With the anticipated deluge of data from various personal genome projects, all drawing from a large human population, it will be be practical for a single institution or a company to deal with all the data at the pre-consumption level. One of the models that Personal Genome Project (PGP) has embraced is the open source model, in which various interested parties, whether they be interested individuals, academic labs, or for profit entities, contribute to laying down an integrated and highly networked infrastructure for independently collecting, analyzing, and distributing genomics data to end-users (i.e. patients, researchers, pharmaceutical companies).

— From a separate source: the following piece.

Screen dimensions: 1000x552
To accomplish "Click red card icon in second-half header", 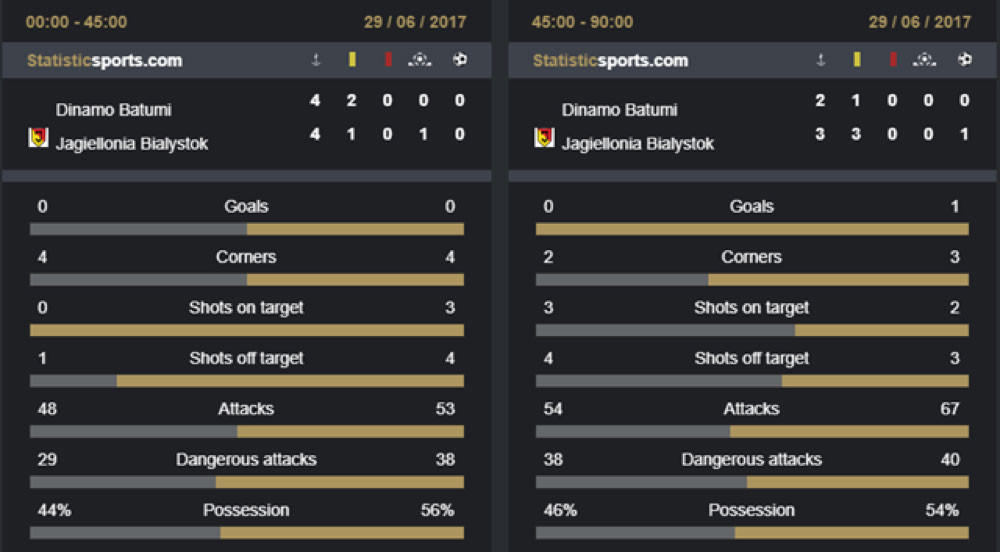I will coord(893,59).
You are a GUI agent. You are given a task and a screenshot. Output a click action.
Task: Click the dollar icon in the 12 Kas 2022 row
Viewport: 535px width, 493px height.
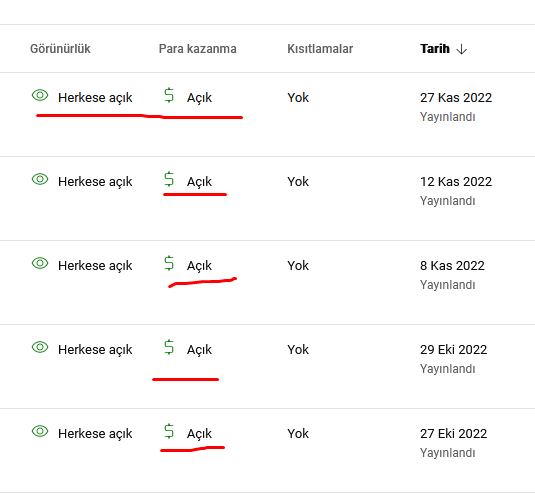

The PGP group, headed by John Aach and assisted by Jay Lee, Sasha Wait and Jason Bobe, and the GQ group, Phil Robidoux and Richard Resnick, met in Novermeber 2008 for an introductory meeting. It was followed by several conversations regarding the present need and the anticipated needs/capablities of both PGP and GQ. PGP had released 8 out 10 preliminary exome data to public in October 2008, and PGP was preparing methods for releasing the rest of its data to the scientific community and to public in early 2009. In order to see how the GQ group could contribute, the PGP group and the GQ group initiated a pilot study looking at a subset of PGP volunteers.
The purpose of this pilot is to demonstrate the feasibility of a working relationship between the PGP team and the GQ team, and to demonstrate the ability of the GQ platform. It is encouraged that the participants interested in this pilot interact through OpenWetWare wiki, in order to communicate with the entire teams and also to log our progress. With this first pilot, GQ and PGP groups will work out the best combination of sensitivity and specificity parameters to be used in the alignment, assembly and SNP detection. For this, we will focus on PGP2 only, and extend to the rest of PGP10 later as the PGP data release pipeline becomes finalized.